La priorità di realizzazione vale anche per i privati: questa tecnologia ormai non è più da considerarsi un “plus” ma una necessità e proprio per questo va esteso e garantito a tutti alle medesime condizioni di accessibilità.

Il wi-fi sembra essere la risposta economicamente e fisicamente più adatta per risolvere questa problematica, tanto che altre giunte lepine stanno fortemente spingendo affinché i diversi enti sovracomunali prendano seriamente in considerazione questa opzione. Essa, se ampliata con il wi-max per le imprese, permetterà di superare il problema dell’accesso veloce e conveniente ad internet ed alla sua enorme fonte di conoscenza e di possibilità.


15 aprile 2007

  La risorsa dell'immigrazione

Negli ultimi anni Sezze è stata oggetto di un considerevole flusso migratorio. Stranieri di diverse nazionalità abitano, lavorano e si muovono nel nostro comune, partecipano alla vita sociale, frequentano le scuole, i negozi. Assistiamo alla nascita della loro “seconda generazione”: bambini rumeni, albanesi, di origine, giocano nei parchi parlando dialetto.

Vari fattori, economici innanzitutto, hanno portato la popolazione straniera a risiedere in modo massiccio in determinate zone del nostro paese: il centro storico, Sezze Scalo e da un po’ anche la campagna.

In particolare il centro del paese, a causa delle numerose possibilità di case in affitto, lasciate libere dai residenti originari spostatesi altrove, è il quartiere in cui questo fenomeno è diventato maggiormente visibile.

Sezze si è da sempre dimostrata città solidale e accogliente, ma, con un occhio rivolto anche alla situazione nazionale, la questione dell’immigrazione va monitorata e affrontata in maniera efficiente con un’azione politica improntata all’accoglienza, all’inserimento, alla convivenza e al rispetto delle regole.

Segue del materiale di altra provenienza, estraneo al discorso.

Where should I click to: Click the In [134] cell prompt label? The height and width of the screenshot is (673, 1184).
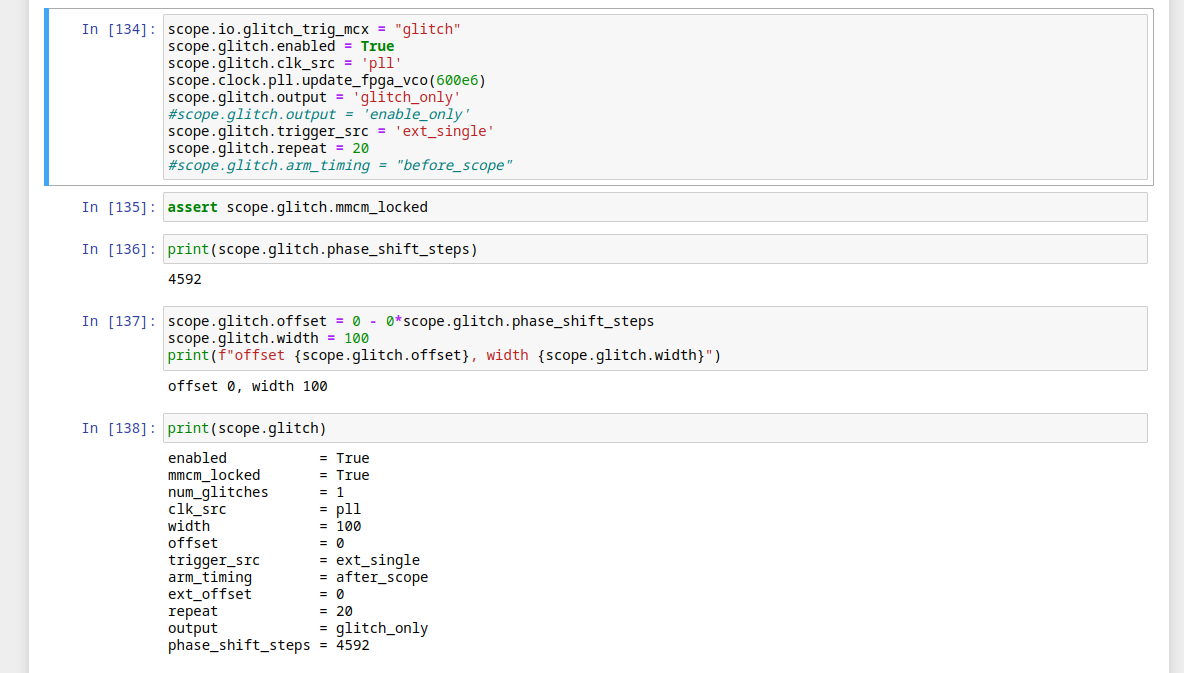(118, 30)
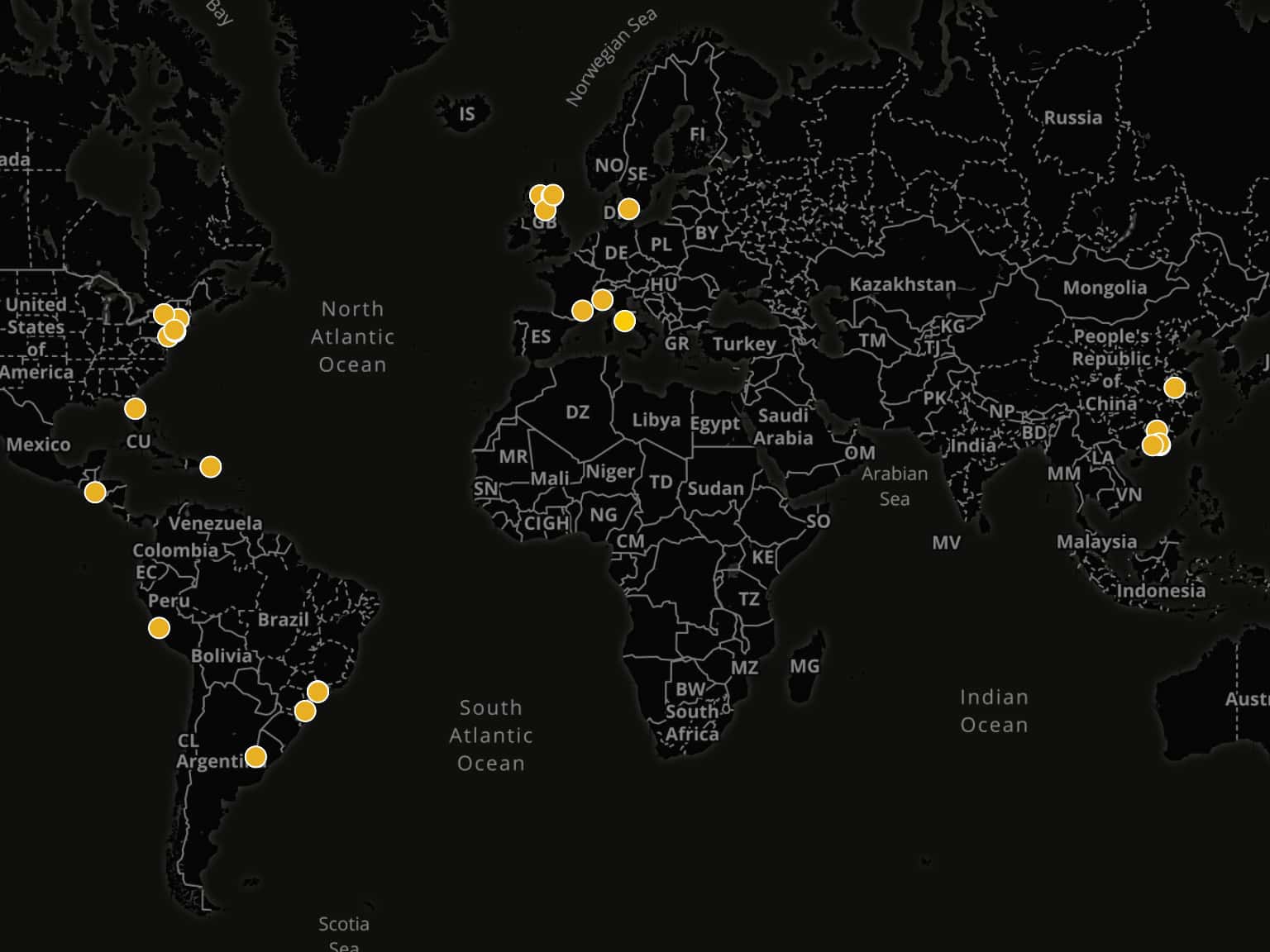Click the southern France marker nearest Spain
The width and height of the screenshot is (1270, 952).
click(x=582, y=311)
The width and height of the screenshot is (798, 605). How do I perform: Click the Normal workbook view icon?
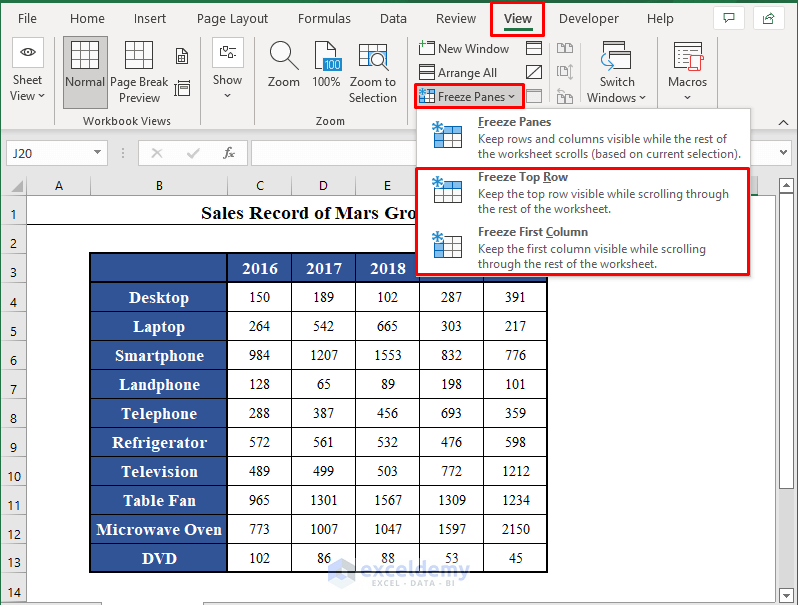pos(85,70)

È per questo che i Democratici di Sinistra di Sezze propongono, in questo spirito, una visione dell’azione politica nuova su questa tematica, che parta dall’informazione e dalla collaborazione.

Potenziare lo Sportello dell’ Immigrato rendendo efficaci un maggior numero di servizi.

Esistono, oggi, informazioni che vengono mal veicolate alla cittadinanza, obbiettivo principale del potenziamento dello sportello sarà quello di avere una sempre maggiore “interazione biunivoca” fra le istituzioni e il cittadino.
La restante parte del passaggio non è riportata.